◆ EXCERPT PROVIDED:
# What thoughts should I be having when proving the Euclidean Division Algorithm?

Given $$m > 0 \mathbin{|} m ∊ ℕ$$ and $$n > 0 \mathbin{|} m ∊ ℕ$$, let's say

$$m \leftarrow 50$$

$$n \leftarrow 20$$

Number Theory tells us that any positive integer can be written as a product of two other integers and remainder $$r$$, where $$r=0$$ or $$r>0$$, right?

How do I understand the following statements? (How can a number divide an equation?)

• Any number that divides $$\{m,n\}$$ must divide $$m - qn = r$$.

• Any number that divides $$\{n,r\}$$ must divide $$qn + r = m$$.

How do I conclude the following?

Therefore, the set of divisors that divide $$\{m,n\}$$ are the same as the set of divisors that divide $$\{n,r\}$$, in particular, the greatest divisor in both of those sets will be (must be) the same.

I ask this because I am pretty sure that the conclusion above is the core of the whole proof, yet I am not as mathematically talented as many others, because I am not at a point where I can confidently explain this to someone else.

◆ PROVIDED RECORDS:

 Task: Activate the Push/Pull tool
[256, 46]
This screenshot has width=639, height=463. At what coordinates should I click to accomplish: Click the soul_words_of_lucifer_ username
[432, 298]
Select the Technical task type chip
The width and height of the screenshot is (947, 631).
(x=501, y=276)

◆ THE TASKS:
1/ Do these statements agree with the post on the Euclidean Division Algorithm? Answer yes or no for each, quoting the words of the post that decide it.
(a) The example sets m to 50 and n to 20.
(b) The writer says they can confidently explain the conclusion to someone else.
(c) The writer thinks the conclusion about the sets of divisors is the core of the whole proof.
2/ Please quote every line of the records word for word, in their original order.

◆ PER-TASK ANSWERS:
1/
(a) Yes: "$$m \leftarrow 50$$" and "$$n \leftarrow 20$$"
(b) No: "I am not at a point where I can confidently explain this to someone else."
(c) Yes: "I am pretty sure that the conclusion above is the core of the whole proof"

2/
 Task: Activate the Push/Pull tool
[256, 46]
This screenshot has width=639, height=463. At what coordinates should I click to accomplish: Click the soul_words_of_lucifer_ username
[432, 298]
Select the Technical task type chip
The width and height of the screenshot is (947, 631).
(x=501, y=276)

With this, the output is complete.